Diritti violati – In questo Stato padrone delle nostre esistenze non poteva mancare la negazione del diritto a decidere come curarsi. C’è da difendere l’interesse primario della tutela della salute per chi è più debole o non è vaccinato, è la motivazione con la quale il nostro Governo ha imposto i vaccini per legge. Un obbligo che si sarebbe potuto evitare spiegando meglio in cosa consiste questa profilassi, spingendo i genitori preoccupati di creare involontariamente un danno ai loro figli che le cose non stanno in questo modo. Una via più difficile, è chiaro, rispetto alla mannaia calata sulle famiglie che se non si adeguano all’obbligo non potranno mandare i figli a scuola. Ma è qui che la politica dimostra la sua vera natura. Una famiglia consapevole e che vuole liberamente far vaccinare i propri figli è la fotografia di un Paese che dialoga con il Palazzo e dove la libertà e il rispetto dei cittadini sono valori inalienabili. Non esattamente quello che è accaduto con una legge con buone intenzioni ma pessimi strumenti per realizzarle, considerando ogni forma di coercizione al libero arbitrio una violazione della stessa natura umana. Di qui la battaglia che alcune parti politiche e più efficacemente di tutti la Regione Veneto stanno combattendo contro un’imposizione più sofferta perché calata dall’alto che osteggiata per diffidenza verso i vaccini. Una battaglia che ha generato mostri, con il dilagare delle più incredibili fake news sulle controindicazioni delle vaccinazioni.
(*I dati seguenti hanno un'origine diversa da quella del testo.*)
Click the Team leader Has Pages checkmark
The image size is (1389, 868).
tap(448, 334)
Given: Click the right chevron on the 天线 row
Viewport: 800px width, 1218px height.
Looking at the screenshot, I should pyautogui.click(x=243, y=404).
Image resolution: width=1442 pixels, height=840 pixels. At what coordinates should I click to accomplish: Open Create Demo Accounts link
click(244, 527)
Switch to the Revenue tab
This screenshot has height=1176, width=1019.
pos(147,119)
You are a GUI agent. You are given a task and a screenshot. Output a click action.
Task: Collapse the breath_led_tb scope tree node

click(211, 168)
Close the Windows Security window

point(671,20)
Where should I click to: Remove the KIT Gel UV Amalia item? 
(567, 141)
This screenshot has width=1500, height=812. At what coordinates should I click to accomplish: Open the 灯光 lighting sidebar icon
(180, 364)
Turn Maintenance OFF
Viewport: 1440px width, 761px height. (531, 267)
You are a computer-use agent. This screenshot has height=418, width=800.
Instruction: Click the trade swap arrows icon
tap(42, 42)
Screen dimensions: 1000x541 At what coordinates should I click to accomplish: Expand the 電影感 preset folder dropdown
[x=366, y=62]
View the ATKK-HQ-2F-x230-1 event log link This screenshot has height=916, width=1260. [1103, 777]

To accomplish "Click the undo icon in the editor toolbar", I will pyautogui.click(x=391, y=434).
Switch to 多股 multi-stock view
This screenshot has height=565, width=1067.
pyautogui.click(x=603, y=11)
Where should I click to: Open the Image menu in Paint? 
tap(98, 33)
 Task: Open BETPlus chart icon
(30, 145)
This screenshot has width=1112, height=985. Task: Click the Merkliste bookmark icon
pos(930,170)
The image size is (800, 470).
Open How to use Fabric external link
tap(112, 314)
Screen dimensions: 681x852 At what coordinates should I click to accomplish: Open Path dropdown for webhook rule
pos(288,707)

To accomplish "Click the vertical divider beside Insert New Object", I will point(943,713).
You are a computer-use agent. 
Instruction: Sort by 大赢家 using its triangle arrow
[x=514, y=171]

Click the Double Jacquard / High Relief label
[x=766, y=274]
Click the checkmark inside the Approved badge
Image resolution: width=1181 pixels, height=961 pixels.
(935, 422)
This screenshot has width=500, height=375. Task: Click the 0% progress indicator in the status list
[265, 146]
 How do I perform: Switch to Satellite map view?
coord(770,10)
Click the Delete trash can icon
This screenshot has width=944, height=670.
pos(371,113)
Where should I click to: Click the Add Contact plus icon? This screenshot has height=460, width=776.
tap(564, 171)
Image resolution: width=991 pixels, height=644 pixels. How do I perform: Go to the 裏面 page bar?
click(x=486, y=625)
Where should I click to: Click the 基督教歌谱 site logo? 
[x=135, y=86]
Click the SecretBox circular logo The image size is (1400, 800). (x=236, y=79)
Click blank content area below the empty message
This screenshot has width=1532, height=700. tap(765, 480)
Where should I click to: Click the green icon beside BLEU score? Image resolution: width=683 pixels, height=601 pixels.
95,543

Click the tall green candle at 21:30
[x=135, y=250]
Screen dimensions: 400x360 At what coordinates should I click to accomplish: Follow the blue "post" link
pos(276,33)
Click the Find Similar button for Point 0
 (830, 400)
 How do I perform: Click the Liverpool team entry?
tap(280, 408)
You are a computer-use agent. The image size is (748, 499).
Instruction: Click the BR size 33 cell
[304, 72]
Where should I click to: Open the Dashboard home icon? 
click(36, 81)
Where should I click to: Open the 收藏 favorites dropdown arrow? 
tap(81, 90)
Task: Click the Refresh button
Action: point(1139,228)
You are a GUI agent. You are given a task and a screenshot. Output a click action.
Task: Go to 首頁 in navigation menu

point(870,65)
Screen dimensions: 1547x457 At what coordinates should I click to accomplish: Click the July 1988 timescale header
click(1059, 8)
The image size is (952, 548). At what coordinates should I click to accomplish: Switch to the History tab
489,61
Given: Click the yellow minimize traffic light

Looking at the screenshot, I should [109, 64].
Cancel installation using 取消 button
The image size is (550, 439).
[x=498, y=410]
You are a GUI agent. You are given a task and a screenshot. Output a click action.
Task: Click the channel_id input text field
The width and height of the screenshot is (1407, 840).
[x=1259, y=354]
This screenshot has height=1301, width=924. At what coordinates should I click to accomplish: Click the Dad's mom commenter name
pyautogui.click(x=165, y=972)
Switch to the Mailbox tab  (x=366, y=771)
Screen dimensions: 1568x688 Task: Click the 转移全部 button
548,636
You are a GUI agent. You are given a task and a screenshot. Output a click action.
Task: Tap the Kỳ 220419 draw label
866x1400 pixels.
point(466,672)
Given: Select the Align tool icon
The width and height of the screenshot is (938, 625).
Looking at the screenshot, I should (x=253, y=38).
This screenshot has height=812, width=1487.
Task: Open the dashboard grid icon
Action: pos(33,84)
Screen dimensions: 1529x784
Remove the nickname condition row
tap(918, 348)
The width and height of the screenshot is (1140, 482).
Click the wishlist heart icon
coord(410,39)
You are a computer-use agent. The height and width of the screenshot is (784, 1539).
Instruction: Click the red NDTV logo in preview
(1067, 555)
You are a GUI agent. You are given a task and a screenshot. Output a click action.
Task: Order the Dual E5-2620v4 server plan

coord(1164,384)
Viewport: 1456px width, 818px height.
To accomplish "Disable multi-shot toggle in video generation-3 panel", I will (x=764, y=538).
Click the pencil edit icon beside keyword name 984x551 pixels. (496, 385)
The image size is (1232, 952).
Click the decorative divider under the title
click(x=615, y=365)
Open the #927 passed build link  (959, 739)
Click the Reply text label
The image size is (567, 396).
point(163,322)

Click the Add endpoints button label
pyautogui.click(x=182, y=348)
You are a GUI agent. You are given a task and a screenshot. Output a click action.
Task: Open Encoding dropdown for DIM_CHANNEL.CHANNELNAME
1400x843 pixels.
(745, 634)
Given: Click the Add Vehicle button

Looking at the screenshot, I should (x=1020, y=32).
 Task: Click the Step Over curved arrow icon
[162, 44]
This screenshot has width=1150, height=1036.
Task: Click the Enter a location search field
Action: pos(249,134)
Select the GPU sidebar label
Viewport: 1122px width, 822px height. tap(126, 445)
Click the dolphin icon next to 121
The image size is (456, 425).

Così la battaglia è diventata ideologica, mettendo di mezzo diritti non negoziabili, come quello a decidere di noi stessi, per non parlare del diritto allo studio di fatto impedito a chi non volesse sottostare all’obbligo di vaccinarsi. Un caos in cui il ministro Lorenzin ha potuto giovarsi della condizione di un Paese dove il popolo è considerato bue e come tale trattato. L’imposizione come metodo, di fronte alla resa della spiegazione e della persuasione, sono infatti un virus che abbiamo in corpo e per il quale non c’è cura se non rendendo i cittadini consapevoli che la politica risponde a loro e non autoreferenzialemnete solo a se stessa.